==== Texto proporcionado

• Emma Yanes
  • 04 Abril 2013

El corazón del bosque.

Emma Yanes, 52 años, historiadora.

La historia de Tetela de Ocampo en la Sierra Norte de Puebla es la de un pueblo  que prefirió el bosque al oro.

 --Porque el oro es el corazón del cerro --dice un lugareño--,  y si se lo quitas, morirá el bosque y nosotros con él: no habrá entonces más pinos, ni agua, ni niebla, ni cascadas, ni ríos limpios.



Frente al Zotol y sus cascadas de niebla y vida, los humanos somos diminutos, pero algunos de ellos tienen la posibilidad de destruir la serranía circundante con la tecnología de la minería a cielo abierto. ¿Sabrá aquél hombre que quiere su mina de los colibríes, las mariposas en flor, el agua cristalina que se ofrece espléndida a cada paso, sin pedirnos nada a cambio? O simplemente pretende tener más de lo que ya tiene a costa de los otros, por la simple confusión del que cree que la felicidad no está en el respeto a lo que la naturaleza ya nos ofrece, como el agua misma, sino en saciar negocios millonarios de corto beneficio para la población afectada. En fin. Quiero invitar a aquél minero a nuestro viaje por estos paraísos, en el que ciertamente el dinero se necesita muy poco.

========

¿Puedes copiar el texto sobre Tetela de Ocampo desde "La historia de" hasta "ni ríos limpios.", pero cambiando "oro" por "plata"?

==== Bloque de datos

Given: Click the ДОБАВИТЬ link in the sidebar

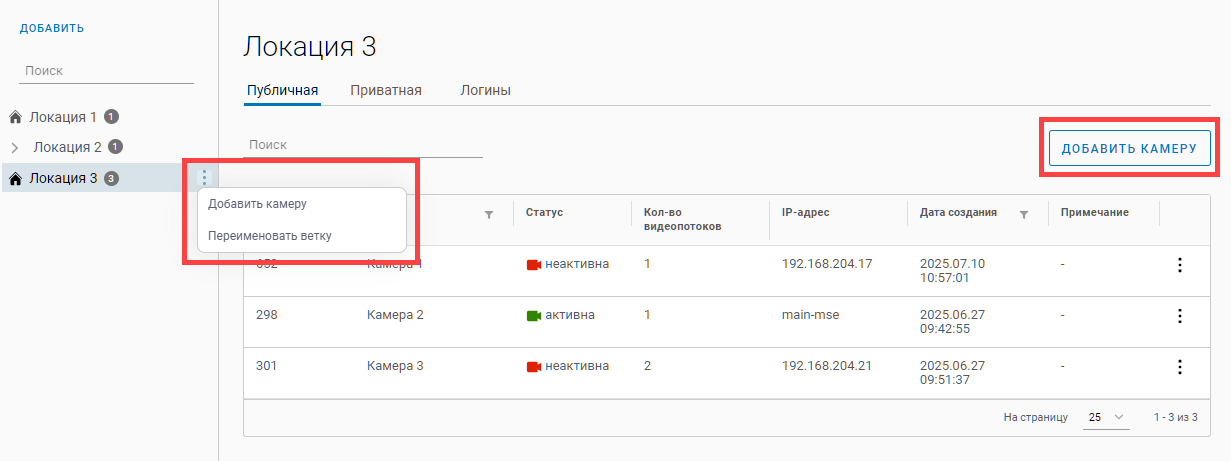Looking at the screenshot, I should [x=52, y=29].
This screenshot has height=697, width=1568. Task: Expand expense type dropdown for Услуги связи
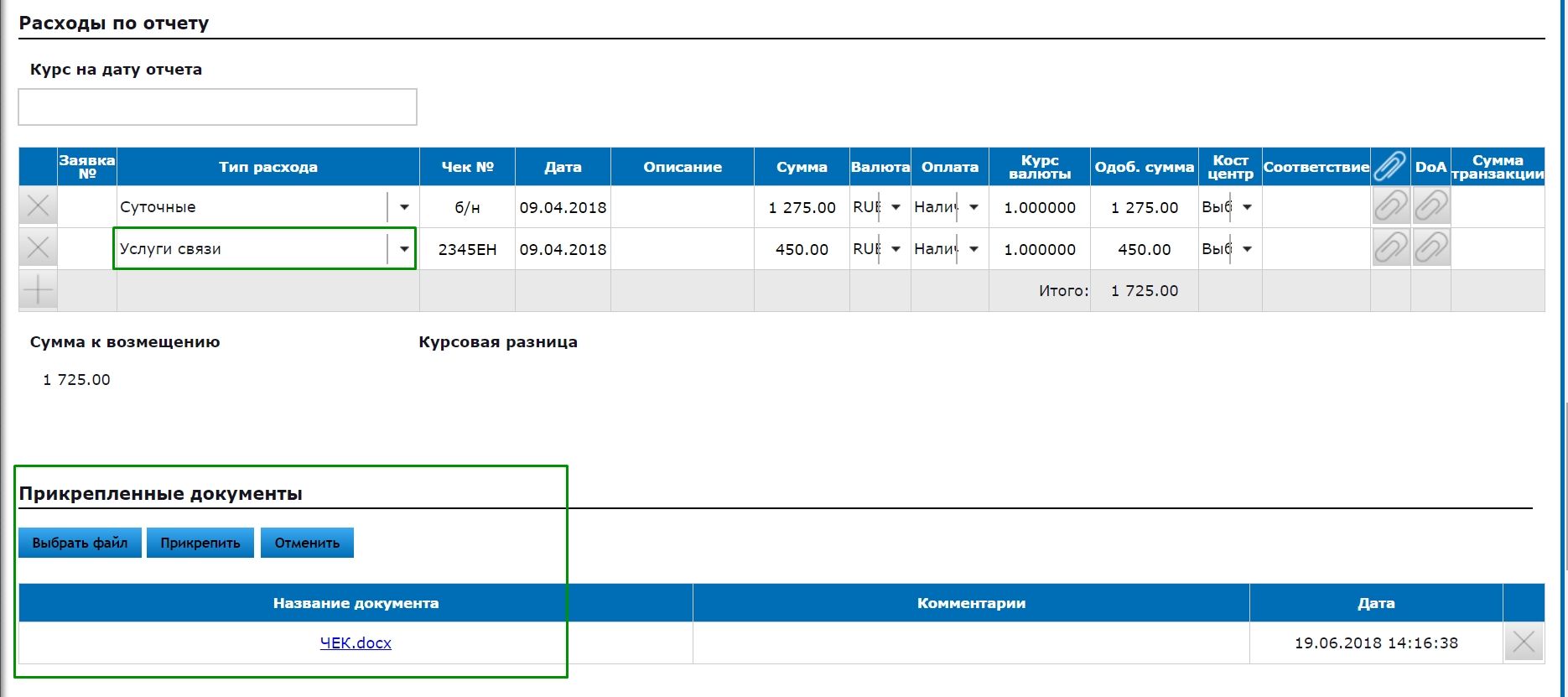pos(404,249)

========

- [Resultado]
La historia de Tetela de Ocampo en la Sierra Norte de Puebla es la de un pueblo  que prefirió el bosque al plata.

 --Porque el plata es el corazón del cerro --dice un lugareño--,  y si se lo quitas, morirá el bosque y nosotros con él: no habrá entonces más pinos, ni agua, ni niebla, ni cascadas, ni ríos limpios.